For All Time. Always.
Tricky to the end, FOR ALL TIME. ALWAYS. sees LOKI end its debut season not only subverting the usual Marvel formula for finale fireworks but double down by pulling out a few more surprises before things end in the most unexpected and intriguing fashion possible. Getting there, though, sees the series finally make good on all its flirting with Whovian tropes and lean fully into some very Gallifreyan gallimaufry.
Arriving at the fortress at the end of time, Loki (Tom Hiddleston) and Sylive (Sophia Di Martino) find themselves confronted by Miss Minutes (Tara Strong) who offers them the last chance for a deal from He Who Remains. Rejecting the offer, the pair set off to confront the author of all their misfortunes only to find themselves caught in a longer game than they ever thought possible. Meanwhile, back at the TVA, Mobius (Owen Wilson) tries to reason with Ravonna Renslayer (Gugu Mbatha-Raw).
There’s a moment when Miss Minutes refers to Loki and Sylvie as two incarnations of the same individual that something clicks in FOR ALL TIME. ALWAYS. and it starts to seem strangely familiar. It’s a Marvel Cinematic Universe spin on DOCTOR WHO’s tradition of multi-Doctor stories and specifically the 20th Anniversary Special THE FIVE DOCTORS which saw the titular Time Lords return to their home planet of Gallifrey.
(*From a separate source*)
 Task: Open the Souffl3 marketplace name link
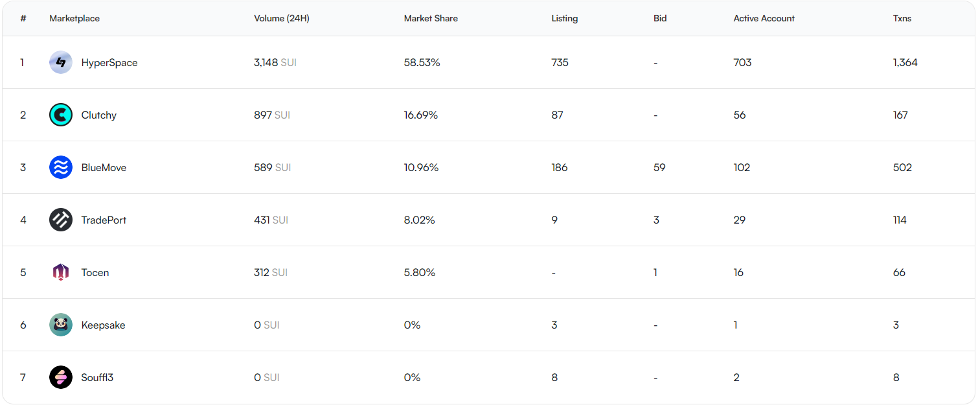tap(97, 377)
In almost every sense, the castle at the end of the universe is Gallifrey and He Who Remains is very much The President of the High Council of the Time Lords. The episode even plays its own variation on the idea that “To lose is to win: And he who wins shall lose”.
In place, though, of the comedic bickering and banter that usually accompanies Doctors crossing over each others’ timelines, FOR ALL TIME. ALWAYS. continues LOKI’s penchant for examining its eponymous character through the unique perspective of existing outside the confines of the sacred timeline. The magnetic polarisation between Loki and Sylvie continues to pull them inexorably closer while simultaneously pushing them apart, especially now that they have reached their goal and the stakes have been revealed to them. The duality of Loki’s untrustworthiness and Sylive’s inability to trust are the forces drawing them together and, crucially, pushing them in different directions when it matters most.
Manipulating those forces is He Who Remains, played by Jonathan Majors. Anyone with a passing familiarity with Marvel’s rogue’s gallery will be able to piece together who Majors is playing and why what happens at the end of the episode absolutely doesn’t mean we’ve seen the last of him. Quite the opposite in fact. It’s a bravura choice to replace the expected fireworks with a major exposition dump but Majors plays it so well and so captivatingly that you don’t miss the usual visual pyrotechnics. It’s largely a three-hander scene although He Who Remains is playing with at least half a deck of extra cards up his sleeve. Jonathan Majors is set to be the big bad of the next Marvel saga – in multiple variations including but not limited to Kang the Conqueror – and where Josh Brolin surprised everyone with the depth and nuances he brought to the role of Thanos, on the strength of this debut, Jonathan Majors is poised to surpass even that.
The paradigm-shattering final moments of this season again harken back to DOCTOR WHO and dwarf in both scale and coherence what Chris Chibnall tried to do with THE TIMELESS CHILDREN and leaves both these characters and the universe they inhabit in a much stronger and more interesting position. For both Sylvie and Loki the future is uncertain, but at least there is a future – for now. For Mobius and the TVA, a fresh start of sorts and for Judge Renslayer – who knows? The biggest question now, though, is what is in store for the Marvel Cinematic Universe now that it’s explicitly the Marvel Cinematic Multiverse. Answers will no doubt come in SPIDER-MAN: NO WAY HOME, DOCTOR STRANGE IN THE MULTIVERSE OF MADNESS and, perhaps most surprising of all, LOKI season 2.
If the rest of Marvel Phase 4 can live up to the hype and audacity of LOKI, we’re in for something that could make the Infinity Saga look like, well, a paperweight.